[Recorded data]
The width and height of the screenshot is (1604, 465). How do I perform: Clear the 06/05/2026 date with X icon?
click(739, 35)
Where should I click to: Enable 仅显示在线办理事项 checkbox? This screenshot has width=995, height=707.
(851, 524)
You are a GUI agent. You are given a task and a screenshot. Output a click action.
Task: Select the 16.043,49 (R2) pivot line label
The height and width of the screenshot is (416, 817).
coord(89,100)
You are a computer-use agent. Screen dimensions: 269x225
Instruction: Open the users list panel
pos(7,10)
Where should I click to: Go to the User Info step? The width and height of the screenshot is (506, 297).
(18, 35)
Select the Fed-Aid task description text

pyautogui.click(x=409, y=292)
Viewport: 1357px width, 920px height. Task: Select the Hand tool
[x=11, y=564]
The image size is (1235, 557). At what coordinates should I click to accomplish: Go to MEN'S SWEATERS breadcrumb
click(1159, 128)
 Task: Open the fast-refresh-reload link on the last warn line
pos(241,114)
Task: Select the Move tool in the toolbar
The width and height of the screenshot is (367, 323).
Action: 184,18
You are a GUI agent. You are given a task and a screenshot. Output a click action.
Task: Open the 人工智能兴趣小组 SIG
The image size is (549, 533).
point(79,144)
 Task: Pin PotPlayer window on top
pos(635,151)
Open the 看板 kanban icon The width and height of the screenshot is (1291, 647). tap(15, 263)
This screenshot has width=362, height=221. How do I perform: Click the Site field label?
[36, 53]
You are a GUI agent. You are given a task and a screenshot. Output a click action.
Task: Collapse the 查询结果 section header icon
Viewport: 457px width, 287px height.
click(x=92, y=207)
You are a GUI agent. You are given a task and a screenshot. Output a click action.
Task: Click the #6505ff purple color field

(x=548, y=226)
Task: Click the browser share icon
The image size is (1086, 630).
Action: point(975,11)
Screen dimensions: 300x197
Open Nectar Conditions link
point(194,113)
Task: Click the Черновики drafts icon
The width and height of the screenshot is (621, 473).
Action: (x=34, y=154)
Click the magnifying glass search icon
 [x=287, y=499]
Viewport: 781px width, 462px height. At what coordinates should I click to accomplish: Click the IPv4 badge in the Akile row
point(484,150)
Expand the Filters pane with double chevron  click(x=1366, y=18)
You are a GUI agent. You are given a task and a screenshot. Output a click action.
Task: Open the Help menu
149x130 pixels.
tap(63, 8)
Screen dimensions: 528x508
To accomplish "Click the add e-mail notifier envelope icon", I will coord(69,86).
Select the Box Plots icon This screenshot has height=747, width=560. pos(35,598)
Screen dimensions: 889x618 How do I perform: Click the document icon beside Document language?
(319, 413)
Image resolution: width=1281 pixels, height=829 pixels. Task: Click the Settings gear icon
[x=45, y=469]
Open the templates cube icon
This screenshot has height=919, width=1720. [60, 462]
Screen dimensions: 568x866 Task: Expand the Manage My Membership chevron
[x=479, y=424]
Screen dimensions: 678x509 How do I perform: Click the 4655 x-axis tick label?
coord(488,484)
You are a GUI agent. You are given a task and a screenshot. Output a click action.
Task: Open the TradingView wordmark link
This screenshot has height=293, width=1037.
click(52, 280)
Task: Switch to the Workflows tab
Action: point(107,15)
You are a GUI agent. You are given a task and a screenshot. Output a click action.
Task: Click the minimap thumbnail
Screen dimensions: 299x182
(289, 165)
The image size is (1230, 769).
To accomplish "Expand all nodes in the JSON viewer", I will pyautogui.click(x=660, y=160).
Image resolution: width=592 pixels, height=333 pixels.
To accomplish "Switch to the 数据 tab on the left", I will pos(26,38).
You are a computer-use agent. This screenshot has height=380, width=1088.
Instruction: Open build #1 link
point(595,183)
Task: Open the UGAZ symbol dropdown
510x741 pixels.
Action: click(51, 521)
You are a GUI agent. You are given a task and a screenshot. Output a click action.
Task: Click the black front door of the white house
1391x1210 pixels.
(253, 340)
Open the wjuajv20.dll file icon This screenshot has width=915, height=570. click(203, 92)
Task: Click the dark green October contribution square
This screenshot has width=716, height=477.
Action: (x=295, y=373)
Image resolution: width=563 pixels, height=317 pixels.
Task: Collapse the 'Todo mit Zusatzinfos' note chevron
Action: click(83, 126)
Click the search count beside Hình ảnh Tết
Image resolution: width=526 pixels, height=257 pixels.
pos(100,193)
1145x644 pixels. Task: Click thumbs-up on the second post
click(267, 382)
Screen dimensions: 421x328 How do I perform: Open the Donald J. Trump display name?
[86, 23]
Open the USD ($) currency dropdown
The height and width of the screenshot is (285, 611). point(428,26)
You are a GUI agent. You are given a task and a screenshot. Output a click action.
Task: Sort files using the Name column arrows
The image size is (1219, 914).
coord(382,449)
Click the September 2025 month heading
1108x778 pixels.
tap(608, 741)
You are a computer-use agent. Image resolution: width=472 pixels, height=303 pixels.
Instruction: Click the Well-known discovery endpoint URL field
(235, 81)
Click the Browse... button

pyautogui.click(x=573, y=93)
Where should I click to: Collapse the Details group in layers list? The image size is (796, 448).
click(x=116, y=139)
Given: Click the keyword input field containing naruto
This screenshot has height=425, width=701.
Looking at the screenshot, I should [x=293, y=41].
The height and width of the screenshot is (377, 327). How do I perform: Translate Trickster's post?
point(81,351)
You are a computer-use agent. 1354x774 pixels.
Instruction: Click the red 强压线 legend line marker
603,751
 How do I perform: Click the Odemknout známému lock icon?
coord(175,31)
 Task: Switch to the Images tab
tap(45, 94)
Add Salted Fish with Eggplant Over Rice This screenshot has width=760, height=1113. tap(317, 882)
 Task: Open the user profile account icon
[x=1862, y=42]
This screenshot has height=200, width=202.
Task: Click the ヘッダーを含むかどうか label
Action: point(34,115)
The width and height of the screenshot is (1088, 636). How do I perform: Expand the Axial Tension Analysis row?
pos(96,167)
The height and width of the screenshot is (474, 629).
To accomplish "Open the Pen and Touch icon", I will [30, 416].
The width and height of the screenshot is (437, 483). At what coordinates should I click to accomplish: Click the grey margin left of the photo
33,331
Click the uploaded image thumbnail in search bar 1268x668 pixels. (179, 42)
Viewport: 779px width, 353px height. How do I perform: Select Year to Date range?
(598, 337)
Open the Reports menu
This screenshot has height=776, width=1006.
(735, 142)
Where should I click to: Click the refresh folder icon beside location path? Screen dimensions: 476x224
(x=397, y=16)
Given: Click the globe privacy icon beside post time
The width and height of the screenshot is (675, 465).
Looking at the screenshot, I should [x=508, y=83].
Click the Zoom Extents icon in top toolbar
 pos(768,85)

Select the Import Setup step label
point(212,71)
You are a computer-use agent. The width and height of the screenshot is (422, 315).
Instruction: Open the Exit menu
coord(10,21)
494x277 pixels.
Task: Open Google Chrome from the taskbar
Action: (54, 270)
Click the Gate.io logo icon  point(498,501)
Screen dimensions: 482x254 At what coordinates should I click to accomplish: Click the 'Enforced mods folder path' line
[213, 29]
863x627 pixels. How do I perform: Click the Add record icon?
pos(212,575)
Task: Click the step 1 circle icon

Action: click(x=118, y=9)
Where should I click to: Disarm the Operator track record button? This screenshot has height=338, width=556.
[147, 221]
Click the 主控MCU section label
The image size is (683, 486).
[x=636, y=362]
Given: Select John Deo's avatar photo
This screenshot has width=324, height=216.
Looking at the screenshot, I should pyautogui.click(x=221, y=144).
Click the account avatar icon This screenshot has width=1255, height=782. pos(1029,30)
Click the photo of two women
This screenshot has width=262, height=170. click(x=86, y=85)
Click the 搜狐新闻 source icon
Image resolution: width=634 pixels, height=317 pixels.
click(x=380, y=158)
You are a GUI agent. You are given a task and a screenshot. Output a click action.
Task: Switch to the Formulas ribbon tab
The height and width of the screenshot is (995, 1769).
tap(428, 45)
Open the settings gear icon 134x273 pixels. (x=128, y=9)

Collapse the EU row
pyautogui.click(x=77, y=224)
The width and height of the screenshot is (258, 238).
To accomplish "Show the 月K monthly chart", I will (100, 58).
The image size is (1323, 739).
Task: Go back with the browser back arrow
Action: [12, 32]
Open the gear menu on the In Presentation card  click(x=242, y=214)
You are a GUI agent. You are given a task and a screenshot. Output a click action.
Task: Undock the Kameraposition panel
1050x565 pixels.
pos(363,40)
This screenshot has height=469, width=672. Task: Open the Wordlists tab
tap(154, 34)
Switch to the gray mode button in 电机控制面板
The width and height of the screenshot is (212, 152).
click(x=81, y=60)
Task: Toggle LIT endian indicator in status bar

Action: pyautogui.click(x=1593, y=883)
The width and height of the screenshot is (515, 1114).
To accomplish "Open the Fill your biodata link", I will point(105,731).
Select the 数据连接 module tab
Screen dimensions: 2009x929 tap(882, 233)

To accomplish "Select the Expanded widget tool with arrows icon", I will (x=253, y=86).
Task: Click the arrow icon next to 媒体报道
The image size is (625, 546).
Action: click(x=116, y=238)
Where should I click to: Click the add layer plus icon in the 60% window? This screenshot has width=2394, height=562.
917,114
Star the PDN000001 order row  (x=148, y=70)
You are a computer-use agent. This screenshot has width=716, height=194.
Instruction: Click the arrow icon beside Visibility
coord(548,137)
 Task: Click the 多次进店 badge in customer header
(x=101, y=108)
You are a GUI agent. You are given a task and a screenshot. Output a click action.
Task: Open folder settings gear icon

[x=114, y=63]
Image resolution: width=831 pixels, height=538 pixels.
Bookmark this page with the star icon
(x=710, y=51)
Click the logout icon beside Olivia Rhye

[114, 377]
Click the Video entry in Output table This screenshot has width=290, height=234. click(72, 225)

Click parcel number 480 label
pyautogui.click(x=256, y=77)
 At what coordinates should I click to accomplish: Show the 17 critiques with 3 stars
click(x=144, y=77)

§ Task requirements
Please copy the material from its first line through the line containing "click(1159, 128)", including both of those lines, with no changes.

§ In response
The width and height of the screenshot is (1604, 465). How do I perform: Clear the 06/05/2026 date with X icon?
click(739, 35)
Where should I click to: Enable 仅显示在线办理事项 checkbox? This screenshot has width=995, height=707.
(851, 524)
You are a GUI agent. You are given a task and a screenshot. Output a click action.
Task: Select the 16.043,49 (R2) pivot line label
The height and width of the screenshot is (416, 817).
coord(89,100)
You are a computer-use agent. Screen dimensions: 269x225
Instruction: Open the users list panel
pos(7,10)
Where should I click to: Go to the User Info step? The width and height of the screenshot is (506, 297).
(18, 35)
Select the Fed-Aid task description text

pyautogui.click(x=409, y=292)
Viewport: 1357px width, 920px height. Task: Select the Hand tool
[x=11, y=564]
The image size is (1235, 557). At what coordinates should I click to accomplish: Go to MEN'S SWEATERS breadcrumb
click(1159, 128)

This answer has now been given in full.